Paradigm shifts are seldom welcomed. We prefer to live within the comfort of the universe in which we grew up. Science and religion agree on this point—things are not what they seem. Zombies in the Walking Dead sense do not exist despite the fact that they are the kind most popularly known. We like them because they can’t hurt us; they lurch through the streets of our nightmares and our zombie walks, but they are not real. It could be, however, that our understanding of our world is woefully incomplete. Confronted with that which challenges our tidy universe, whether it be quantum physics or Haitian religion, we must consider the benefits of a mind kept open to the possibilities. Do vodoun priests in the hidden shadows of the Caribbean enslave the living dead? Disney answered with a resounding yes in Pirates of the Caribbean, but then, in Hollywood it is sometimes preferable to have the zombies in front of the screen.


Haunted Purgatory

Halloween season is a time for both pagans and evangelicals alike to tremble. Our usual local “haunted house” for charity being closed this year, my family went to the local haunted farm last night. In a nation where few of us grow up on farms, the agricultural world is already a foreign environment. And corn is a scary plant when it dries out, especially at night. The Creepy Hollow part of the farm tour was a long, rambling stumble through a corn field where costumed actors jump out at you or just as ominously shake the cornstalks as you walk by in the dark. Senses that we have long ignored leap to full attention, scanning for any possible fright. At nearly a mile long, this haunted trail was pretty intense, and I’ll admit to being glad to have seen the open field at the end. One of the props along the way was a haunted church. As I’ve noted before, religion and fear often stride hand-in-hand.

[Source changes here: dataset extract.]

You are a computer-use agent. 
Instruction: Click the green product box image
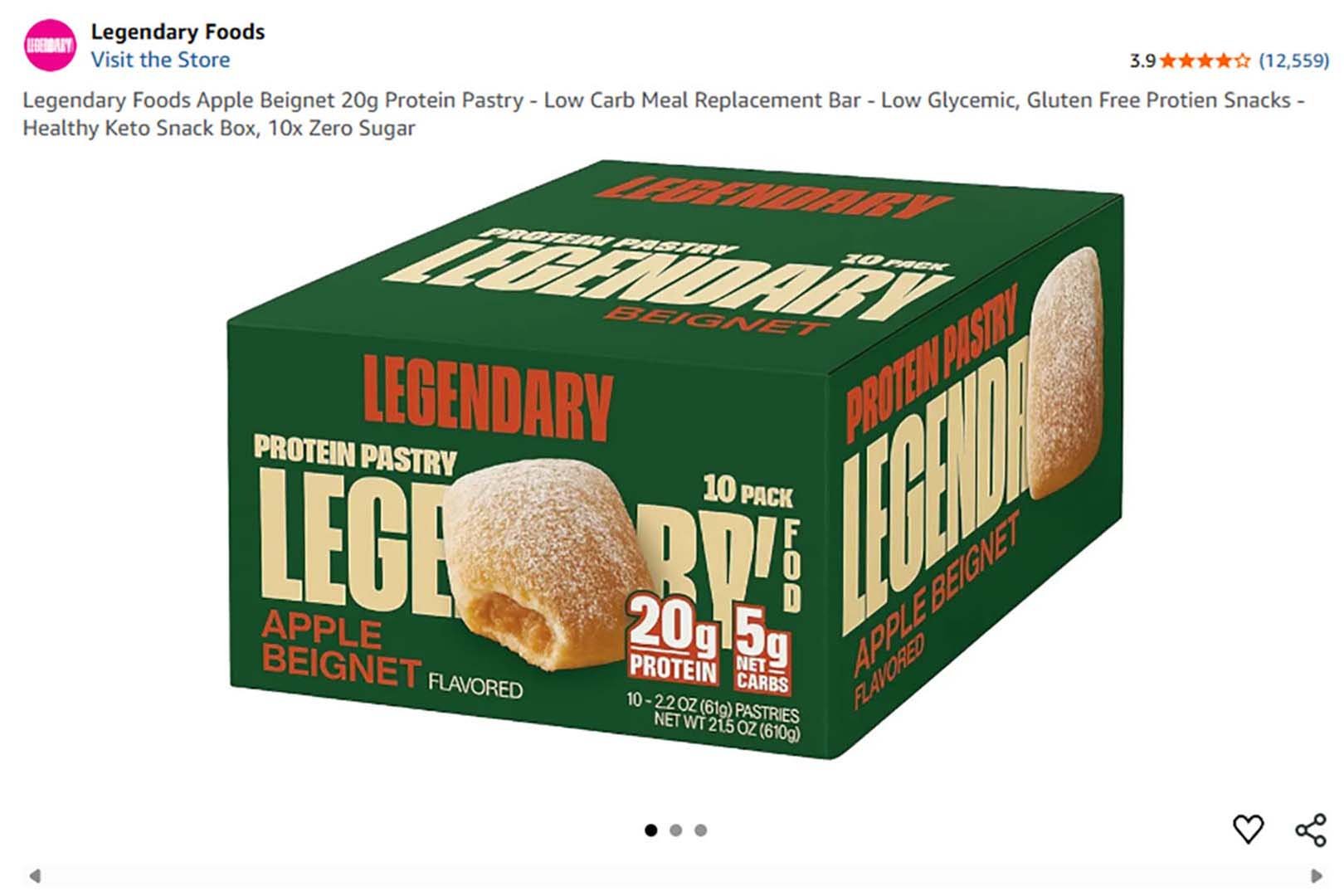coord(675,459)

Earlier in the day, my wife had pointed out an article in the Huffington Post about the dilemma many evangelicals face when their kids want to celebrate Halloween. A holiday of Catholic and pagan origins (both feared equally by the truly staunch evangelical), Halloween is a season of dangerous influences. In response, some groups have started their own “Hell Houses” designed to show kids the horrors of Hell as they walk through a putatively non-fiction version of fear. The intention seems clear enough, although a little odd for a religion that claims to be based on love. The Hell Houses are part of an alternative holiday called “Jesus Ween” and people are encouraged to give out Bibles rather than candy. At least they got the scary book part right.

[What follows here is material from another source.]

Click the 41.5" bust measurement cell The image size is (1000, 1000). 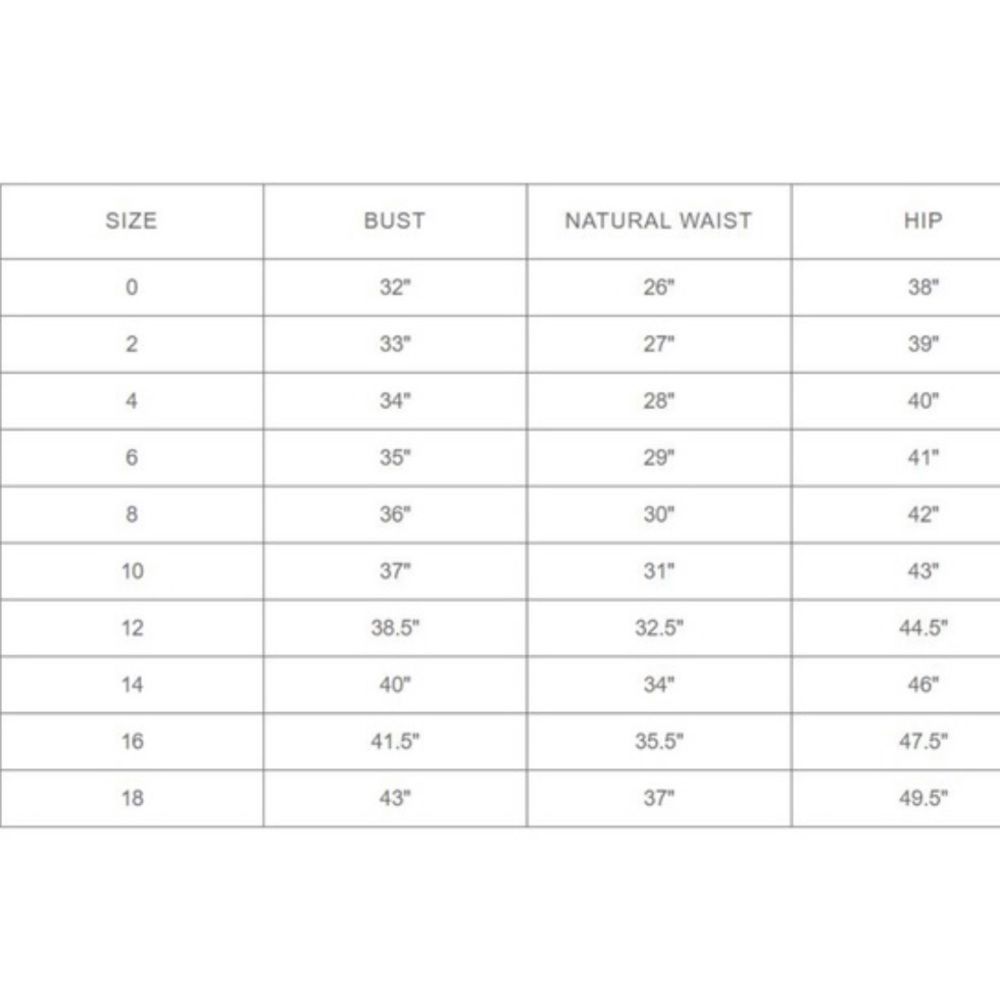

In an unrelated yet relevant story, Time projects that the seven billionth person will be born on October 31. I remember when there were just four billion of us, and my teachers began pointing out the stresses we place on our environment. Of course, those who co-opt the identity of being “pro-life” advocate for as many of our species as possible—less for God to pour out love, but better to populate Hell, apparently. The Roman Catholics share this petard with the evangelical camp, as Monty Python made famously clear in The Meaning of Life. We have overcome (largely) nature’s control on our expansion, and as Halloween, or Jesus Ween, races nearer, we have less to fear from chainsaw-wielding maniacs than we do from Bible-bearing clones who claim it is divine mandate to stress our own planet to death.